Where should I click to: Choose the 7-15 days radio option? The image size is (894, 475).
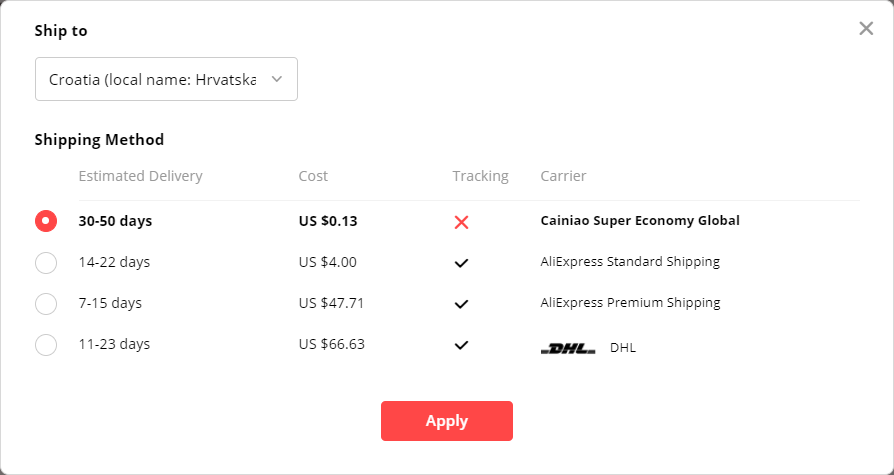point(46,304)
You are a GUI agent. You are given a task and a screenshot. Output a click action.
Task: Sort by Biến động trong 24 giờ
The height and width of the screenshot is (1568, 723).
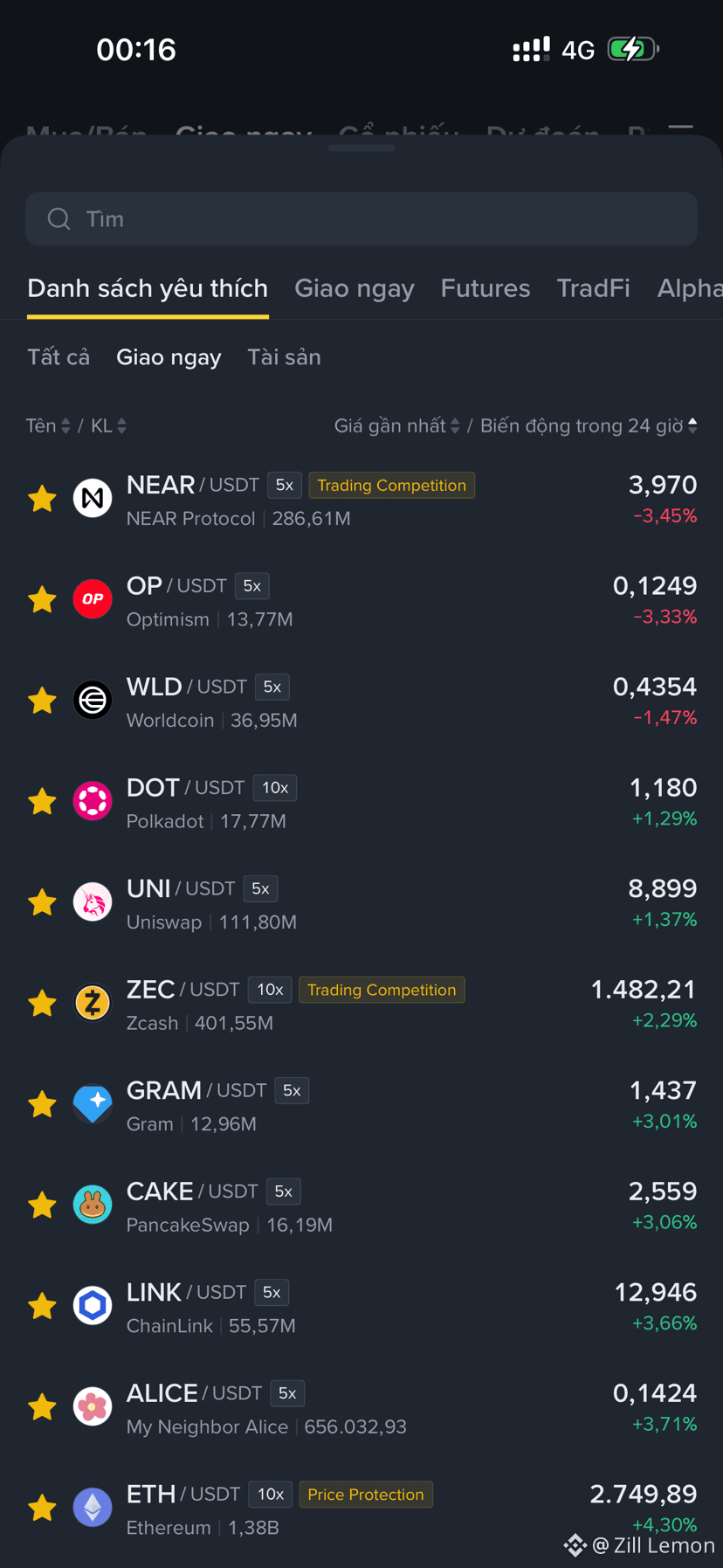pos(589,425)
····················
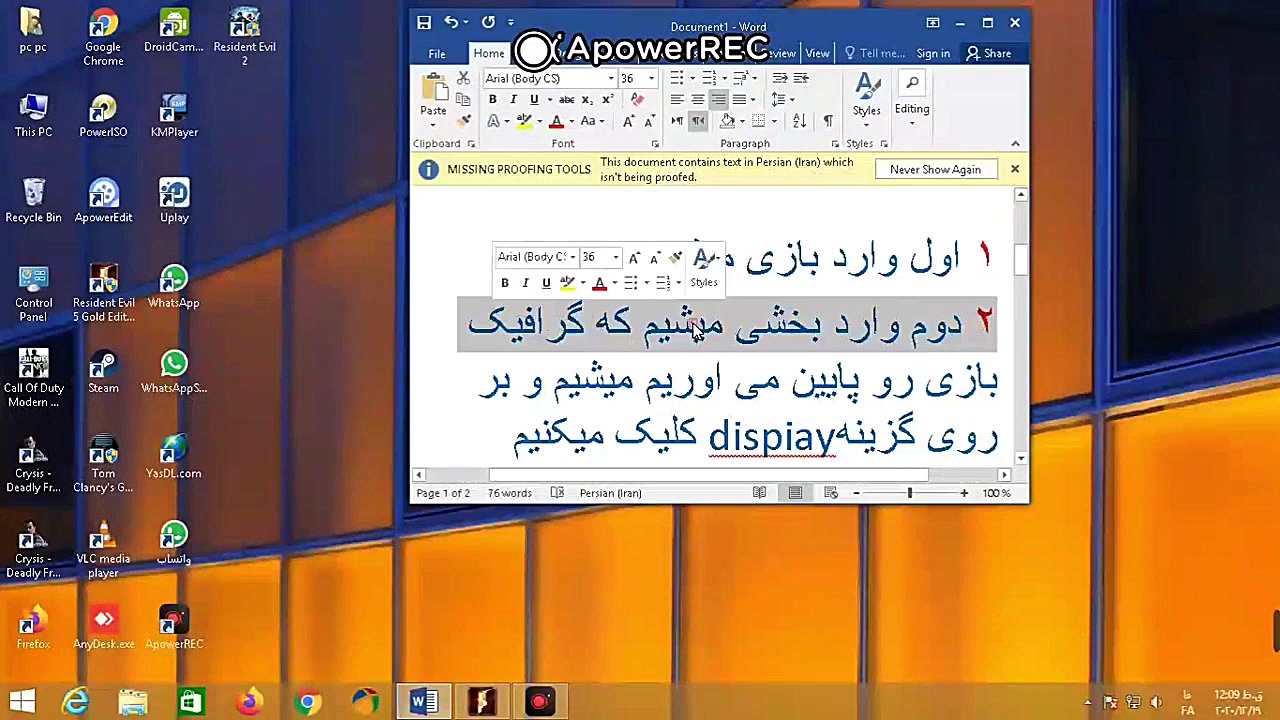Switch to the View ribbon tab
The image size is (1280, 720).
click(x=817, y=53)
····················
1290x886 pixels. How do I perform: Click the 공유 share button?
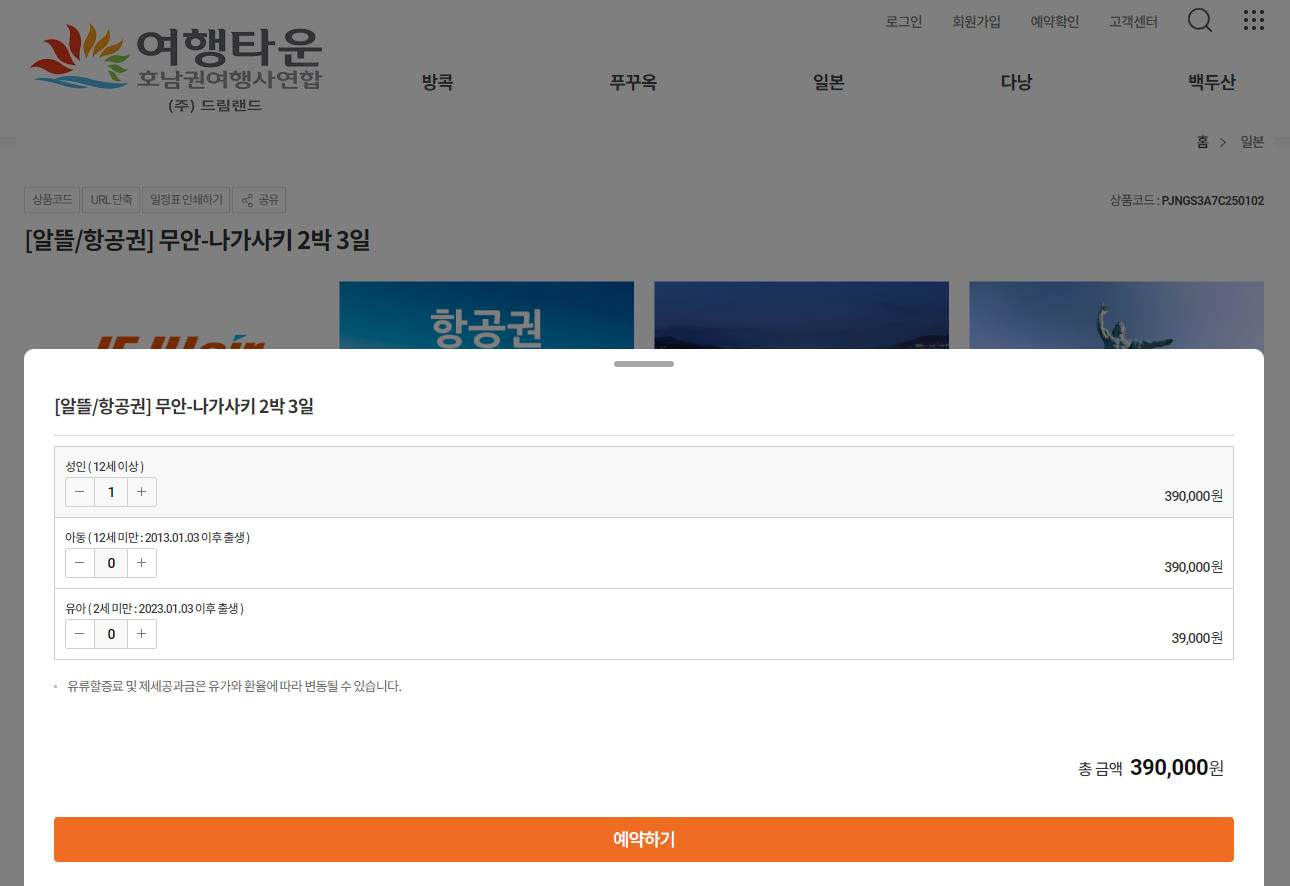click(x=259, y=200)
····················
**Action item**
Return only the stretch above from the line containing "Where should I" through the line containing "Task: Sort by Biến động trong 24 giờ", word for word and without pictures.

**Exercise solution**
Where should I click to: Choose the 7-15 days radio option? The image size is (894, 475).
point(46,304)
You are a GUI agent. You are given a task and a screenshot. Output a click action.
Task: Sort by Biến động trong 24 giờ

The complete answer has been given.